Alors qu’est-ce que vous allez faire maintenant ?
Ce que j’aimerais, c’est terminer mon roman et en écrire un ou deux autres encore. Mais je voudrais faire aussi deux ou trois films, à condition que chacun soit plus ambitieux que le précédent. Avant qu’on m’enterre, je voudrais faire un film de 50 millions de dollars ! Pas pour le plaisir de les dépenser, mais parce qu’un très grand film doit procurer un sentiment de satisfaction comparable à l’achèvement d’une cathédrale.
Quel regard portez-vous sur l’Amérique d’aujourd’hui ?
L’Amérique d’aujourd’hui ? C’est mon film.
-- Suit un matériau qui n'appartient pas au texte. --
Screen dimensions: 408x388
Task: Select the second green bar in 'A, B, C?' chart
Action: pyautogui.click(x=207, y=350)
Les gens sont intelligents, ils sont beaux, ils vivent parfois dans le luxe, mais ils ne croient plus qu’à la drogue ou à l’argent. Ils ont des comportements bizarres. Ils ont de l’écume dans le cerveau. Ils ne comprennent plus rien.
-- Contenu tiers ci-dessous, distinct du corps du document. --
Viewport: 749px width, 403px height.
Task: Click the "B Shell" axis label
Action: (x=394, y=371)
Et votre vieil ami Reagan ?
Reagan, il me fait de plus en plus penser à Marie-Antoinette. Son approche des problèmes fondamentaux est simple : « S’ils n’ont pas de pain, ils n’ont qu’à manger des gâteaux. » Au début, je l’appelais le « chiendent », quand il a commencé à jouer. Après, quand il est devenu tellement populaire, je l’ai appelé « super-chiendent ». Je n’ai jamais changé d’avis depuis.